A Tale of a Tub opens under new directorship on 1 September 2019. We are pleased to announce that Julia Geerlings and Niekolaas Johannes Lekkerkerk are our new director team. 

With the arrival of Lekkerkerk and Geerlings, the investigative and critical attitude of A Tale of a Tub is continued, where questions around the relationship between art and social developments take centre stage. Lekkerkerk and Geerlings have extensive experience as exhibition makers both at home and abroad. Julia Geerlings (1985, NL) focuses on forms of curating in which a direct relationship with the urban environment is central. Many of her projects take shape at unusual locations, such as churches (Oude Kerk, Amsterdam), a garage (Le Moins un, Paris), former military fortress (Kunstfort bij Vijfhuizen) and a Gothic town hall (Vleeshal, Middelburg). Geerlings also brings her extensive experience in public programming. Like the performance programme Nachtelijke Dwalingen at Oude Kerk Amsterdam (2013-2016) and most recently, the video programme Vidéo Fatale (2018) at Mains d’Œuvres. For the past seven years, Niekolaas Johannes Lekkerkerk (1988, NL) has worked as a curator and writer for The Office for Curating in Rotterdam. He has realised numerous exhibitions in which, particularly in recent years, themes such as climate change, post-humanism and the intertwining of culture and nature are viewed through the perspective of art. Between 2015 and 2016, Lekkerkerk was a Curatorial Fellow at TENT Rotterdam. From 2016 to 2019, he was Artistic Director of POPPOSITIONS in Brussels. Together, Geerlings en Lekkerkerk curated Almende, The Second Triennial of Beetsterzwaag, organised by Kunsthuis SYB in 2018. Lekkerkerk is looking forward to getting started in his own city, while Geerlings is looking forward to moving with her family to Rotterdam from her current residence in Paris.

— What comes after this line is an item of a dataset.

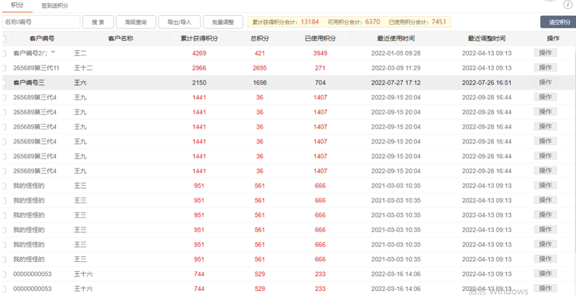Click the 导出/导入 button
The height and width of the screenshot is (295, 576).
point(180,22)
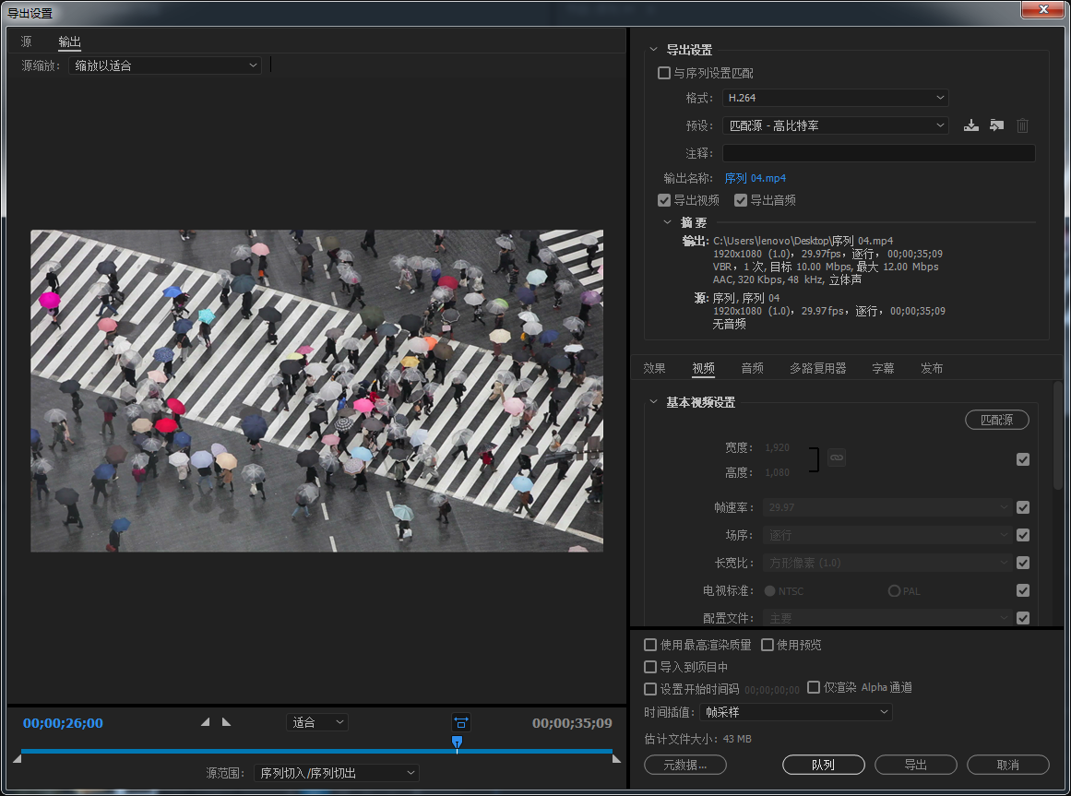
Task: Click the 队列 button
Action: 824,766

Geerlings and Lekkerkerk: ‘We are very enthusiastic about our appointment as the new directors. Over the past five years, founders and directors Nathanja van Dijk and Suzanne Wallinga have worked with incredible dedication to establish the solid foundation for an internationally recognised exhibition and event programme, that is as keenly aware of new developments as it is engaging. We will continue to build on this programme and on A Tale of a Tub’s position as an art institution within Rotterdam, while not losing sight of its international focus. We are expanding the regular programming and will embed this further into the local context of the city and the residential area of Spangen. We look forward to working with artists and the dedicated team of A Tale of a Tub to realise our plans.’

Van Dijk and Wallinga: ‘What brought us together is our love for art and asking critical questions. Set in the beautiful bathhouse of the Justus van Effen complex, since 2014, we have curated exhibitions with the aim to engage our audience in contemporary developments within the arts and our current times. To achieve this we collaborated with artists from across the world to connect topics of international importance with the local, Dutch reality. From the outset, we felt very much included in Rotterdam’s cultural scene. We are very pleased to have an attentive audience following our projects. We are incredibly grateful for the support we have received from multiple funds and donors, enabling us to establish the institution and further realise our plans. Since 2017, A Tale of a Tub has been included in the Culture Plan of the Municipality of Rotterdam: a huge recognition. The recently awarded multi-year contribution from the Mondriaan Fund enables A Tale of a Tub to realise our broader ambitions and our plans to strengthen the institution’s role within the neighbourhood. With the appointment of Niekolaas and Julia, we pass on A Tale of a Tub in an excellent way. We very much look forward to their programming plans! Our sense of loyalty and involvement with A Tale of a Tub remains ongoing.’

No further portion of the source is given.